Barely forming the thought before I acted, I whipped out Lily’s empty Dora the Explorer cup and unscrewed the top.  The nice man next to us tactfully looked away as Jake filled it up nearly to the rim.

“Daddy, guess what I did!” he cried happily for all to hear as I carefully screwed the top on the cup of pee.

He promised he understood that peeing in a Dora cup is something we do only in emergencies  when I had to locate a second empty cup as we waited in baggage claim for his father to get the rental car.  This time I was a bit more worried about airport security arresting us for exposure or loitering or just plain being gross in a way that only parents can understand.  But he hasn’t asked to pee in a cup since so I think we’ve made it through.

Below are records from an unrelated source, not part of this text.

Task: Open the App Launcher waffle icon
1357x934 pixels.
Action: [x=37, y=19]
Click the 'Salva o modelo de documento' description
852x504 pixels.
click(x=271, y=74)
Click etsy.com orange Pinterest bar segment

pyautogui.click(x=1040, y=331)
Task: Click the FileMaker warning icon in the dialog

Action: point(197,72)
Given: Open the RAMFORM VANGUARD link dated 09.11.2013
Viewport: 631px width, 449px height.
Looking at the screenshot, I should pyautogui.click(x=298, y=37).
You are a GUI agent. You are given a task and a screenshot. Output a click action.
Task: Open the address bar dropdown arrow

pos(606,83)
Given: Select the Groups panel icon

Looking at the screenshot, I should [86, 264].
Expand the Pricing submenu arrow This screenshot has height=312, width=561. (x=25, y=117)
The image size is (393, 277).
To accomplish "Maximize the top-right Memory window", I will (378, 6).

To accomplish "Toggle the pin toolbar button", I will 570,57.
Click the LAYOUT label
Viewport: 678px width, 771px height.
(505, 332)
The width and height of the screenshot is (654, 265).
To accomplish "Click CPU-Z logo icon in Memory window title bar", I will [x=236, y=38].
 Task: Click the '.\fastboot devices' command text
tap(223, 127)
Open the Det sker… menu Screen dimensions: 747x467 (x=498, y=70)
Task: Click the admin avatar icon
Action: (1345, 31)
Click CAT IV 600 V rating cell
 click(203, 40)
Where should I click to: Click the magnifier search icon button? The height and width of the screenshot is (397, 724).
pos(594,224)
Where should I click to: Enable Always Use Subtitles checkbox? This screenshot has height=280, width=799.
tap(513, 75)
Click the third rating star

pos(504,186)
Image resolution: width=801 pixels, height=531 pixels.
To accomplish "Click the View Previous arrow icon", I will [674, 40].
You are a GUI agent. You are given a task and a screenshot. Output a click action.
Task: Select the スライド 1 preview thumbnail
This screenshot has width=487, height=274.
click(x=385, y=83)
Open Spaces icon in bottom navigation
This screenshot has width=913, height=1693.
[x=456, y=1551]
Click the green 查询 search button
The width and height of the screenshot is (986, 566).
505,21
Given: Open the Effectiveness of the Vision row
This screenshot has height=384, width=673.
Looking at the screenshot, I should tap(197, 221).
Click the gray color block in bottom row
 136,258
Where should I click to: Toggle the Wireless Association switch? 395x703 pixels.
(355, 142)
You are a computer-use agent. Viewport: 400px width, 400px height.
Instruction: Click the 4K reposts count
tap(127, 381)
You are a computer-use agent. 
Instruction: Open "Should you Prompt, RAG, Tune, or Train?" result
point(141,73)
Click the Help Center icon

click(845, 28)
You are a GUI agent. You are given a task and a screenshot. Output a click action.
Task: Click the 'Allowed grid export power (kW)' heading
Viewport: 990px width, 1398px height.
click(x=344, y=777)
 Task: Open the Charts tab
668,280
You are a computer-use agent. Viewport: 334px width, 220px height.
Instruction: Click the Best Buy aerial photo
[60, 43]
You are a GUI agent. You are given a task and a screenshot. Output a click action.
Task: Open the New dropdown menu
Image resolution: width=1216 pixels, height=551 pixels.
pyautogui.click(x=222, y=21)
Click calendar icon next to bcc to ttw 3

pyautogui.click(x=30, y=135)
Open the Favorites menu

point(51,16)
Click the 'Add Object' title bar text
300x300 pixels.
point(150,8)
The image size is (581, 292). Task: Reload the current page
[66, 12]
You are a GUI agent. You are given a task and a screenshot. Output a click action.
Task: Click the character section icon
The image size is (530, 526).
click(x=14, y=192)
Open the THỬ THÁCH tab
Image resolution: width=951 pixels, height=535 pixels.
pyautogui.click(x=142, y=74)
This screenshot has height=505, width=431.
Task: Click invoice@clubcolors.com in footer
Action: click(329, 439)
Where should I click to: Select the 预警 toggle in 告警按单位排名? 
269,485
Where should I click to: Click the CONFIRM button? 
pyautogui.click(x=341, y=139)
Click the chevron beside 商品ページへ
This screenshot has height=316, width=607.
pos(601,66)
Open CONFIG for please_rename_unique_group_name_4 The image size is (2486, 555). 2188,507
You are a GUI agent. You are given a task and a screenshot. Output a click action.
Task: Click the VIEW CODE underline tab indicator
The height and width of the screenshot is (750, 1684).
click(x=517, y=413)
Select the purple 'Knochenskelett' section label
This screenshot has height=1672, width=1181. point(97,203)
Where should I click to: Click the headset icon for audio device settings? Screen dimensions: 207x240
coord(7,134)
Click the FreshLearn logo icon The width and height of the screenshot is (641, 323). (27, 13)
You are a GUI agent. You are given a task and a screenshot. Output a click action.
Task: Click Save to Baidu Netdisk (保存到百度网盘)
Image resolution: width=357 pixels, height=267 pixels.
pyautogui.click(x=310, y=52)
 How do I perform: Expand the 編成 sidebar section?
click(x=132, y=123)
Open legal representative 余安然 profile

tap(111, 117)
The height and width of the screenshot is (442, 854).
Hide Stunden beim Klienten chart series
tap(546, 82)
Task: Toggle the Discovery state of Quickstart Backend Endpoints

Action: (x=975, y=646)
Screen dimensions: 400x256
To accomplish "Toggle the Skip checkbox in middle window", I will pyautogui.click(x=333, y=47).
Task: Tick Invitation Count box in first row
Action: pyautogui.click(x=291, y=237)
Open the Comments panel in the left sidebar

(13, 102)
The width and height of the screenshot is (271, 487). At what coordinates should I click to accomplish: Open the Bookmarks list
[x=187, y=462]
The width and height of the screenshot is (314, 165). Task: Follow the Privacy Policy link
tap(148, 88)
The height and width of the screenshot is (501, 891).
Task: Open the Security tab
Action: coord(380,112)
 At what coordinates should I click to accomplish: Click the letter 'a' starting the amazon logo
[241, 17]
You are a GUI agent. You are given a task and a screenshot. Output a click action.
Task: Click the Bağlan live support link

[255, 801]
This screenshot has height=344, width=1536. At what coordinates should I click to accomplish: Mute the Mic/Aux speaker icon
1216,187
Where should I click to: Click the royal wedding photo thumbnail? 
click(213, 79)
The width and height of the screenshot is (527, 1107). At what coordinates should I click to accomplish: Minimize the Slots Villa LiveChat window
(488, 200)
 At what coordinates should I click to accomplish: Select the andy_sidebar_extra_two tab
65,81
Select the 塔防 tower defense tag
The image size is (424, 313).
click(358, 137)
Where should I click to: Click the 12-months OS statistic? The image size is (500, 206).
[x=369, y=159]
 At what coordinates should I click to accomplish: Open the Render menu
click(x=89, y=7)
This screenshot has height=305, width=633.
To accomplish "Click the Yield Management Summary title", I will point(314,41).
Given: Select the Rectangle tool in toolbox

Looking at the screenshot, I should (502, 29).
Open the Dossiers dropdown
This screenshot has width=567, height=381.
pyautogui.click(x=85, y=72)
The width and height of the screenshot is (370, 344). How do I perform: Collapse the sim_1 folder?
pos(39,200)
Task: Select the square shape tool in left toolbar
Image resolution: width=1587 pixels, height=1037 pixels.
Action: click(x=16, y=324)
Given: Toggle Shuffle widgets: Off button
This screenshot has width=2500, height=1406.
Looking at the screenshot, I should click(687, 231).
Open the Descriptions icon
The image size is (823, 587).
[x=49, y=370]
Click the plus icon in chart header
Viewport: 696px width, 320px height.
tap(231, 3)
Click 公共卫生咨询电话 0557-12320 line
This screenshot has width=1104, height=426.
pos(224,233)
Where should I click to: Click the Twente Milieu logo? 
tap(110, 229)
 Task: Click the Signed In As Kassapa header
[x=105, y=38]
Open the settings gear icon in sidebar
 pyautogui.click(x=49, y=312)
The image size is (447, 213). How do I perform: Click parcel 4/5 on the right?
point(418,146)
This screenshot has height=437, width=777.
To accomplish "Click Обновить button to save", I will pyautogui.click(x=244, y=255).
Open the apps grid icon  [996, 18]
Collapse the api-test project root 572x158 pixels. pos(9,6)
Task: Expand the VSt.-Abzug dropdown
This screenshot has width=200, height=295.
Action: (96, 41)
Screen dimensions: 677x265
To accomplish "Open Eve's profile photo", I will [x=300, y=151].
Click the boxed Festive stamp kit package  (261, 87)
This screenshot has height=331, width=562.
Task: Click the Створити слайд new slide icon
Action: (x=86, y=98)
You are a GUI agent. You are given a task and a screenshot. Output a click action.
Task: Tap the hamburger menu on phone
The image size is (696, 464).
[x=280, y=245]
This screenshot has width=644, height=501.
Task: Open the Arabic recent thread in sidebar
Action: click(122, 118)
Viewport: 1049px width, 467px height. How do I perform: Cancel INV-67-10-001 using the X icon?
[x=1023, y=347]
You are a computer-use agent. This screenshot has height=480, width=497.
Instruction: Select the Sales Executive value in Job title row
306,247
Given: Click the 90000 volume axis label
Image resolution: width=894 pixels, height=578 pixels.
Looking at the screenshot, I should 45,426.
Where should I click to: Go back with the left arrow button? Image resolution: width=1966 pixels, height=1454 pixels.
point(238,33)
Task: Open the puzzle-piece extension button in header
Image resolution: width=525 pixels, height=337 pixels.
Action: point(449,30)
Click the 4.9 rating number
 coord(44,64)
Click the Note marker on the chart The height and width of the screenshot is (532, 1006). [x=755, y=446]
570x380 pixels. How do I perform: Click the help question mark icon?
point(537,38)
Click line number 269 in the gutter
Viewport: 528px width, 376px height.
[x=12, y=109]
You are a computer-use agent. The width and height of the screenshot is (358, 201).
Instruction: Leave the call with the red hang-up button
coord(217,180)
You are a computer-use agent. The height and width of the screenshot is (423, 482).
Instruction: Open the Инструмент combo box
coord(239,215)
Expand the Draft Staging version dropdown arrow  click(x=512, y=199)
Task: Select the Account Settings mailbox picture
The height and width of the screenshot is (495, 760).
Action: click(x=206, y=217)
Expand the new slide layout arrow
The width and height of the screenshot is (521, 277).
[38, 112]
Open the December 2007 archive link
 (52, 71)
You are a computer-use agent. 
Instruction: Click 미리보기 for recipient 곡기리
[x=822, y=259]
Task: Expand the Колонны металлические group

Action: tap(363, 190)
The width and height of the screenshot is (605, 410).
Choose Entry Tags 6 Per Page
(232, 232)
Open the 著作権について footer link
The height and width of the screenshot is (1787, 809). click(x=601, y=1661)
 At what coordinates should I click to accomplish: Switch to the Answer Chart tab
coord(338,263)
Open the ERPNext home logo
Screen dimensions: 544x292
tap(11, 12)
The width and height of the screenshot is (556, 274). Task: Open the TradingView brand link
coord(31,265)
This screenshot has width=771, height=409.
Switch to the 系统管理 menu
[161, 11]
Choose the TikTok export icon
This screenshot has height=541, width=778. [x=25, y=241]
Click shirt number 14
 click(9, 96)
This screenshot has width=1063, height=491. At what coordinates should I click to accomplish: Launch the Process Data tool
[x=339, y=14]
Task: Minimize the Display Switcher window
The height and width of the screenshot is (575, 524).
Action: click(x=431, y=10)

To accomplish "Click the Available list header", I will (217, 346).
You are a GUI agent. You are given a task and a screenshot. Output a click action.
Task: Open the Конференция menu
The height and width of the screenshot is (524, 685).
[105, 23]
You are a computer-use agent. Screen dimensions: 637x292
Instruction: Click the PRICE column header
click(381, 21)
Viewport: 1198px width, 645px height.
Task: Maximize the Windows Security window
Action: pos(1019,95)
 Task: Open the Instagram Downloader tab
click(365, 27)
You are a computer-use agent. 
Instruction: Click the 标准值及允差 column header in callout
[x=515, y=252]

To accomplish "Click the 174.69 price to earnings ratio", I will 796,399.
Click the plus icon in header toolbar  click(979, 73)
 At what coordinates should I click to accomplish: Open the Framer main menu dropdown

As for making it through Lily’s aversion to being stuck on an airplane for five hours?  I’m pretty darned sure she’s not over that.  And while I haven’t called the pediatrician to get the correct dose of Baby Benadryl yet, we’ve got a few more days to go before the return flight.

Try Some Ujjayi Breathing

It occurs to me that in the two-and-a-half years I’ve been writing YogaMamaMe I’ve yet to properly explain ujjayi breathing.  This is the calming breath we use during an asana practice — the soothing sound we make to assure our jumping nerves that we really can hold this pose for a bit longer.

But since I’m feeling pretty grateful for all that stress-control practice I’ve had with something as simple as holding utkatasana while my quads burn and quake, it’s worth noting that a few good ujjayi breaths can help calm you in the real stresses of everyday life as well.

Or you can just think about me on the airplane with my screaming child and realize that whatever you’re dealing with isn’t nearly as terrible as you thought.

Instructions for Ujjayi Pranayama

{ 4 comments… read them below or add one }

Carrie June 19, 2010 at 8:17 pm

Peeing in a cup while driving down the rode, is one thing I have helped my child do. I am also a huge fan of baby benadryl. I hope that doesnt make it seem like I am all for drugging the babies. In some certain situations it does call for it. Good Luck coming home

Melissa June 20, 2010 at 2:31 pm

So that’s why Lily seems so rested at the end of a day at school!

Hanelle June 24, 2010 at 11:38 pm

This blog truly gave me flashbacks! And I can’t believe how unaccommodating USAirways was; actually, I can believe it. All airlines seem to be very unaccommodating to travelers with small children especially with no more pre-boarding. I feel like, all the years I traveled, the one thing I looked forward to was pre-boarding once I have kids. Now they took that away along with all the other pleasures that came with flying.

Melissa June 25, 2010 at 9:29 pm

You know, they did offer pre-boarding, and all it did was add 10 minutes of non-flight time to Lily’s pre-meltdown charming time. On the way home I was in the bathroom during pre-boarding . . . and maybe that was the charm! Now if someone would offer babysitting services in baggage claim. Or trams to the parking lot with child seats.